In this case, we would tell libreswan to explicitly set up a tunnel between the 172.16.2.13 and 172.16.2.14 IPs. And we could do so with the following configuration:

conn my-cool-tunnel
        type=tunnel
        authby=secret
        leftid=172.16.2.13
        left=172.16.2.13
        rightid=172.16.2.14
        right=172.16.2.14
        failureshunt=drop
        ikev2=insist
        auto=start
        keyingtries=1
        retransmit-timeout=2s
        phase2alg=aes_gcm128-null

Here we create a connection with the identifier my-cool-tunnel (It can be arbitrary but unique; in the real setup we try to give a meaningful value to ease debugging). It authenticates using a pre-shared secret (authby=secret). And if libreswan fails to establish a tunnel, it will drop all packets (failureshunt=drop).

Each of the hosts can have this exact configuration applied to them, or have the left and right values interchanged (libreswan will take care of figuring out which is which).

The caveat here is that we need to set up a tunnel for every IP address in the network that the node can communicate with.

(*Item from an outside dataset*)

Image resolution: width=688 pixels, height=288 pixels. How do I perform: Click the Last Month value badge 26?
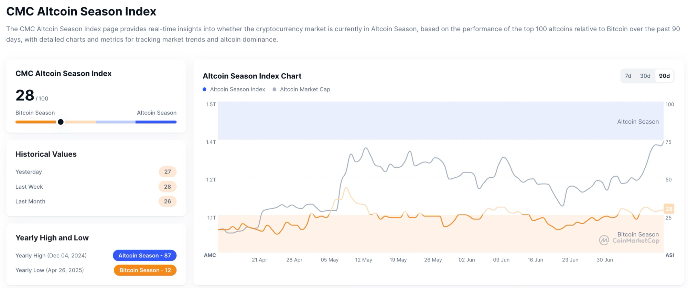pos(168,201)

On the other hand, we also need to establish similar tunnels for every other network. Thus, in a fairly big and realistic environment, the number of tunnels can be quite big.

Virtual IPs

For VIPs we would have a very similar problem. Since we would need to specify every node that’s gonna connect to the VIP before hand, which can be very tedious. Using the roadwarrior setup avoids this issue.

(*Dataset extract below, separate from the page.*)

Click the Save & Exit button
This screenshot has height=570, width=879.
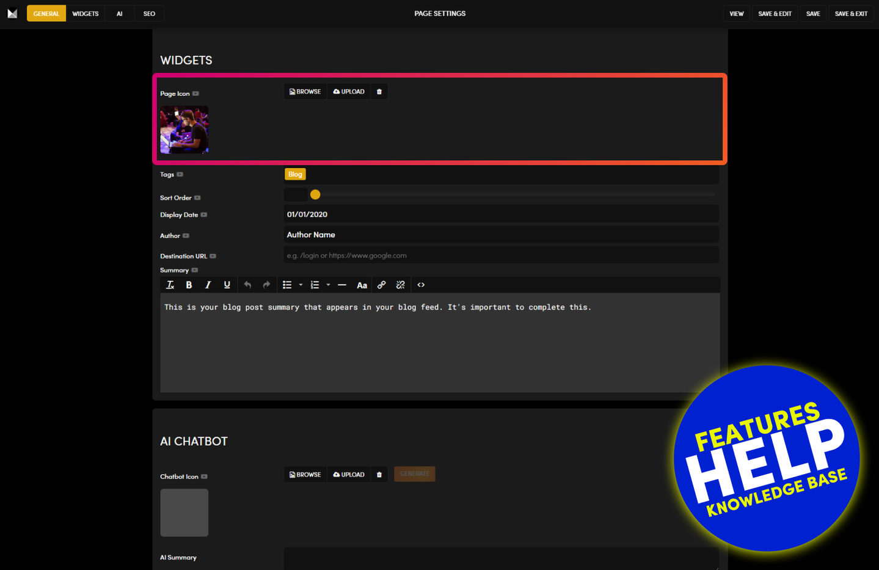[x=851, y=13]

Assuming the same example as above and having a VIP in the network with the 172.16.2.4 address. The configuration on the node that holds the VIP looks as follows:

conn my-cool-roadwarrior-tunnel
    left=172.16.2.4
    leftid=@internal_apivip
    right=%any
    rightid=@overcloudinternal_apicluster
    authby=secret
    auto=add
    dpdaction=hold
    dpddelay=5
    dpdtimeout=15
    phase2alg=aes_gcm128-null
    failureshunt=drop

As we noted in the host-to-host configuration, the connection’s name can be arbitrary but unique. Here we tell libreswan to establish tunnels from the VIP (172.16.2.4) to any host that can authenticate correctly (as noted by the %any value in the configuration key ‘right’). The ‘leftid’ and ‘rightid’ configuration values are used, in this case, to identify the specific PSK to use for this tunnel. We also establish Dead Peer Detection parameters (dpd), which are useful for when there’s a failover for the VIP, and libreswan has to re-establish the tunnel.

Failover handling

Besides the aforementioned Dead Peer Detection that libreswan does. We have a pacemaker resource agent that takes ownership of the VIP’s IPSEC tunnel and puts it up or down depending on the location of the VIP itself (which is also managed by pacemaker). We do this by using a pacemaker colocation constraint with the VIP.

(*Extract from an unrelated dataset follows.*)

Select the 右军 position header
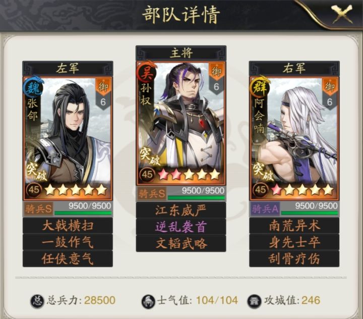 tap(294, 68)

Setting it all up (Enter Ansible)

The setup was made by creating an ansible role that would set up the appropriate IPSEC tunnels.

Initially the networks and VIPs and even the roles this would apply to were hardcoded. But, thanks to additions to the dynamic inventory from TripleO we can now get all the information we need to have a dynamic setup that takes into account custom roles, custom networks and the VIPs they might contain.

HOWTO

To use it, you need to generate a playbook that looks like the following:

- hosts: overcloud
  become: true
  vars:
    ipsec_psk: "<a very secure pre-shared key>"
  roles:
  - tripleo-ipsec

Once you have that, you can call ansible as follows:

ansible-playbook -i /usr/bin/tripleo-ansible-inventory /path/to/playbook

And that’s it! It will run and set up tunnels for your overcloud.

Note that the overcloud needs to be set up already.

Where is this magical thing?

All the work is currently in github, but we’re looking into making it officially part of TripleO, under the OpenStack umbrella.

UPDATE: It’s now officially part of OpenStack

Future work

TripleO Integration

Currently this is a role that one runs after a TripleO deployment. Hopefully in the near future this will become yet another TripleO service that one can enable using a heat environment file.

Pluggable authentication

Currently the role sets up tunnels using a Pre-Shared Key for authentication. While this is not ideal, it’s better than nothing. In-coming work is to add certificates into the mix, and even use certificates provided by FreeIPA.